A Kubernetes Operator is a classical cybernetic control system; this should be no surprise, as that’s how Kubernetes itself works. you have a changing world (your Kubernetes cluster), sensors to observe it (watching changes to Kubernetes API objects), and effectors to cause some change in it (creating/modifying/deleting Kubernetes API objects). With those, you are trying to get your world into a desired state as quickly and reliably as possible, despite external forces also affecting the world in unpredictable ways, and the desired state changing with time. Control system designers have, since before computers, been refining techniques to handle this kind of situation, and us software engineers would do well to pay attention to their approaches!

To summarise, I advise:

  • Keep no state in your operator, other than caches of external information. Base your decisions purely on configuration and the observed state of Kubernetes. If you must store some “historical” state (eg, to do something about services that have restarted repeatedly), store extra information in annotations or labels of your API objects, so they are externally visible and persist across operator restarts.

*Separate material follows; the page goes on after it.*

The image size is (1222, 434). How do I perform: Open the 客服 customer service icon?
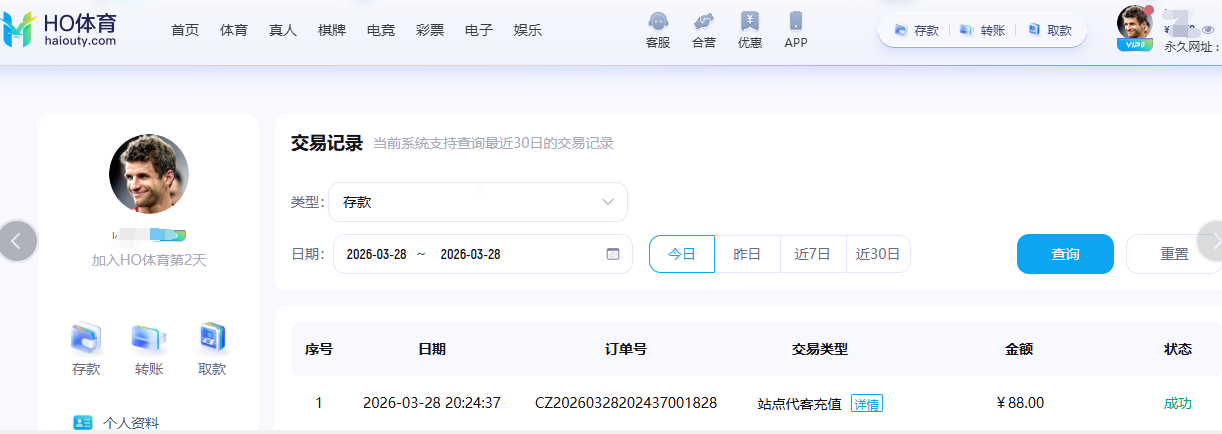[658, 22]
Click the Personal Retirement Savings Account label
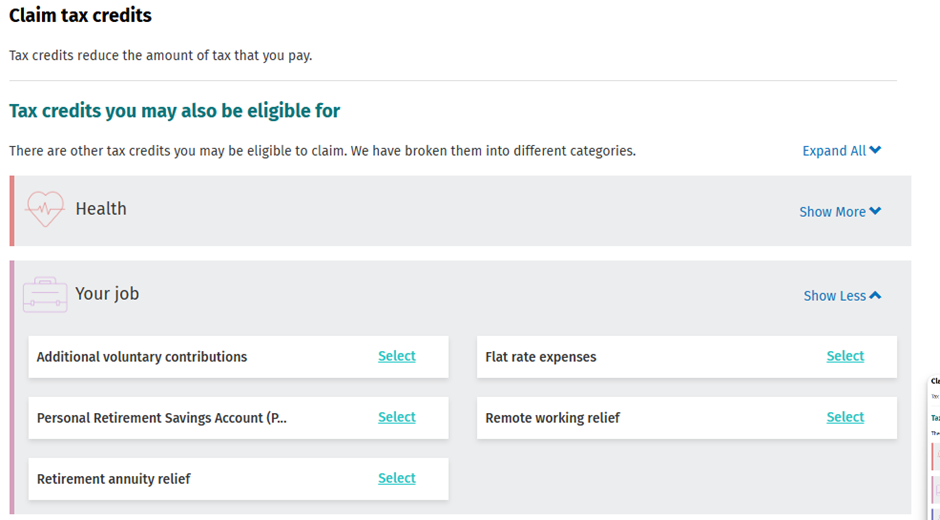 [x=162, y=418]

  • Write a single algorithm that observes the configuration and state and takes some steps towards improving it; use that both for initial startup and for incremental changes thereafter.
  • You don’t need to (and sometimes don’t want to) make ALL the changes at once. Particularly things like killing Pods should be rate-limited, to maintain a quota of Ready pods to ensure good service is provided during an upgrade. If you introduce too much rapid change, you might over-compensate for a change. Take inspiration from PID loops in the analogue domain.

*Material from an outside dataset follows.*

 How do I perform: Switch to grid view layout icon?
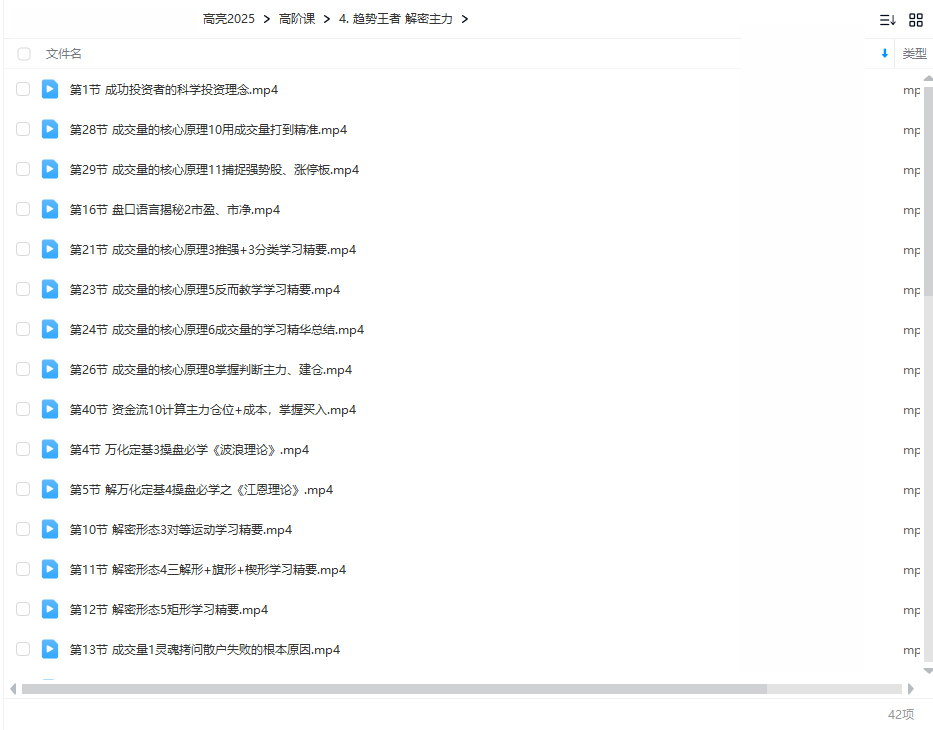point(915,20)
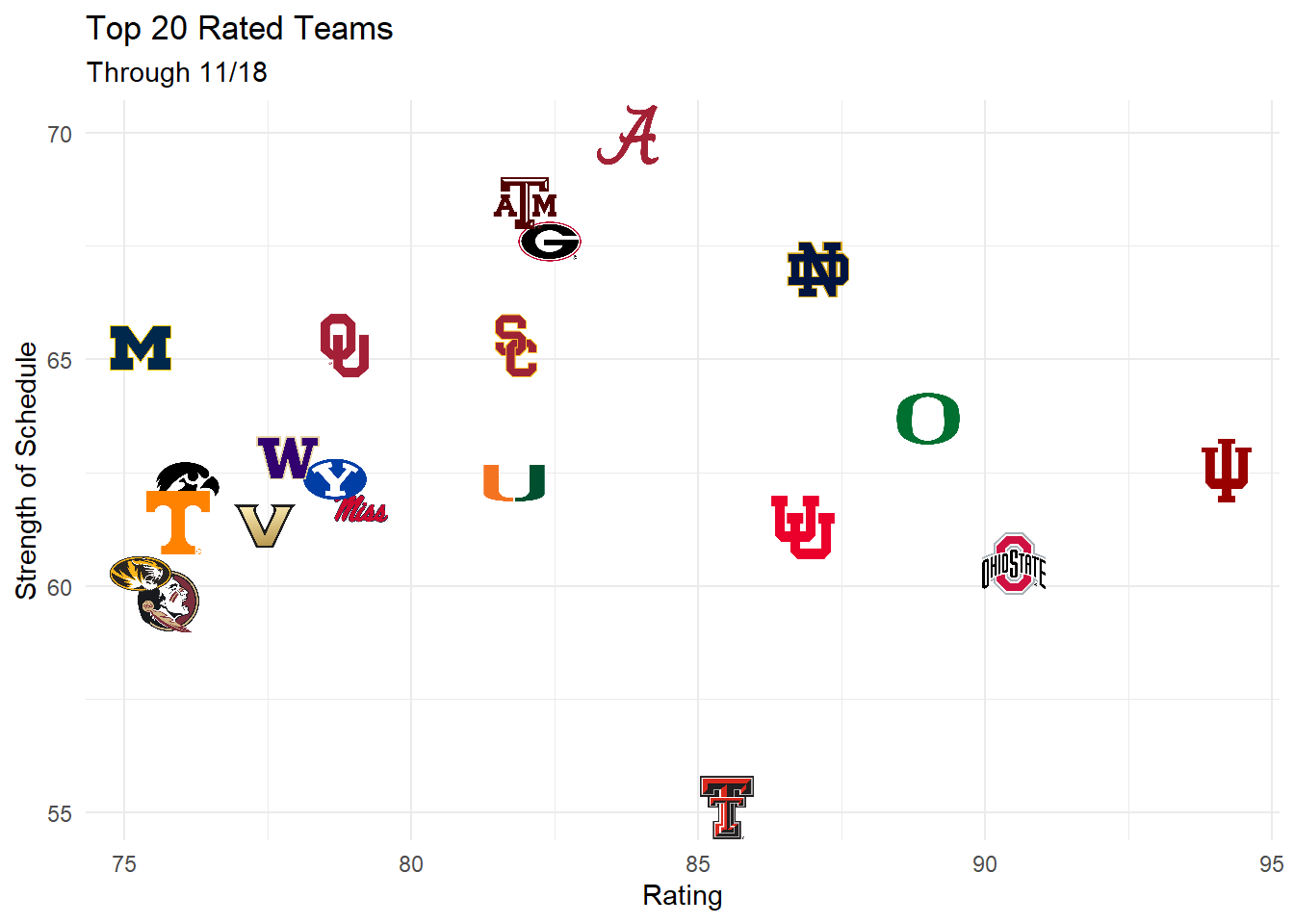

  • Rather than reacting instantly to every change, set a flag that change has happened and react once per second or so if the flag is set. That way, a sudden flurry of changes in the underlying platform (eg, an entire datacentre goes down, killing thousands of nodes at once) just causes a single assessment of the situation and reaction to it.
  • And most importantly, have fun! Working on these kinds of things is really satisfying. If you’re not enjoying it, you’re not doing it right.